I have a budget, I’m paying down debt, I contribute to a retirement account, and I’m working on building my emergency fund — in other words, I’ve got the basics covered. But because I’m Gen Y, many of the resources offered to me by my financial institutions focus on the same basic lessons (think budget worksheet) I learned years ago.
When I explain that I’ve already graduated from the beginner financial literacy class and would like to learn more, I’m usually met with a handful of materials that propel me straight into the advanced class of products and services (i.e., How to Apply for a Car Loan, How to Apply for a Mortgage, Investment Options With XYZ, or Your Small Business Loan And You.)
For me, financial literacy basics are point A. Buying a car, a house, or other things that I don’t need and can’t afford right now are point M. Investments? They’re somewhere along the way.
By underwhelming in financial literacy and overwhelming with too many major product pitches too early on, these institutions skipped over a big step in my financial life. They also overlooked a major opportunity to both monetize their expertise and make me a more loyal member by helping me create a plan to get from point A to point M.
Although I am not a member of this financial institution, I was interested to learn that McGraw-Hill Federal Credit Union ($312M, East Windsor, NJ) has created a formalized program to accomplish just that. According to Joseph Conners, the credit union’s executive vice president and chief financial officer, McGraw-Hill has been going beyond the basics with financial literacy for quite some time, even hosting monthly seminars on credit score management, identity theft protection, and much more.
Now, McGraw-Hill has taken these resources one step further by creating a CUSO, Lifecycle Financial Advisors, which offers fee-only financial planning at an affordable price. Members can meet with a certified financial planner and receive feedback on where they are in relation to their goals, set up a plan, and even have quarterly check-ins to review their progress. While the CUSO is also a registered investment advisor and can help members set up low-cost portfolios, the focus is on life goals including debt management, budgeting, savings, and insurance needs.
Although the CUSO is still in its introductory stage and hasn’t yet been launched to all of McGraw-Hill’s membership, Conners says that they’ve seen interest from all demographics – young families, retired executives, even members with extensive financial experience. And I’m sure that’s just the beginning.
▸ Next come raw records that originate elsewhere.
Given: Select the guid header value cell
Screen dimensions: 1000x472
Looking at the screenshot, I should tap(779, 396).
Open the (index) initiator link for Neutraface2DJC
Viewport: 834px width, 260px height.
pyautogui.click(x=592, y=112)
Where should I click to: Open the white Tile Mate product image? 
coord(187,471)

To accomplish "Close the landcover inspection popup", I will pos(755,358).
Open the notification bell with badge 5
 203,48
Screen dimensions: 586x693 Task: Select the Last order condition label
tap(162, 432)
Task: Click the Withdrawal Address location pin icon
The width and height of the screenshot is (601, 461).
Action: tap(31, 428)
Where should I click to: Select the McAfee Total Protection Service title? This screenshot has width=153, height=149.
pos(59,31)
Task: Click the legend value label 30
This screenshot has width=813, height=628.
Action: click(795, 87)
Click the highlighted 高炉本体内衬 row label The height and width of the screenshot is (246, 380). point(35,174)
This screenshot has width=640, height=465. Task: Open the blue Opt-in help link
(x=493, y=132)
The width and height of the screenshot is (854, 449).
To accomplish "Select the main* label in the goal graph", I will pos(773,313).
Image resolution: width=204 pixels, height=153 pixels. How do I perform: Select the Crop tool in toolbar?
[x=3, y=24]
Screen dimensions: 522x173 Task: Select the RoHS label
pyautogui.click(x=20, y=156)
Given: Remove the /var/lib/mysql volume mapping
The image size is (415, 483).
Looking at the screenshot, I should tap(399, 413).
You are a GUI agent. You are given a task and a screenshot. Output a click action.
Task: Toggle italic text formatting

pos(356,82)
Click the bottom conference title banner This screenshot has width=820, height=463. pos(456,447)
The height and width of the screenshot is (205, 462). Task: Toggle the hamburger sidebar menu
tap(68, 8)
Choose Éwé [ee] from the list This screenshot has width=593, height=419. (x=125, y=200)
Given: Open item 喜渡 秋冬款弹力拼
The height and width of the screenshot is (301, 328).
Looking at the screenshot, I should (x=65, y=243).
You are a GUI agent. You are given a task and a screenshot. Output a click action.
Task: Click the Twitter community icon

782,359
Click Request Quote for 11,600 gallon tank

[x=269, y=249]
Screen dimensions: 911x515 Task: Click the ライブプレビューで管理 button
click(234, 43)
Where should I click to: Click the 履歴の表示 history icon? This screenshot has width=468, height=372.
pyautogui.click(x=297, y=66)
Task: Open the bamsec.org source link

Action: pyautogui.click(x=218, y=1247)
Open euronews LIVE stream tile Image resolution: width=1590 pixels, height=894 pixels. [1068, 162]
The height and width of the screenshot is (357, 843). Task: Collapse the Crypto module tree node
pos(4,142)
The lesson I hope my financial institutions learn from my suggestions and this new McGraw-Hill’s initiative? Don’t automatically limit Gen Y's access to financial knowledge just because of our age and avoid pitching your most complex products before we have both the interest and the resources to actually take that next step. Listen to what we’re really asking for and sell us your insights, guidance, and advice as well as your products. Given the choice, I’ll take my business to the institution that prioritizes my financial health over one that prioritizes making a sale every time.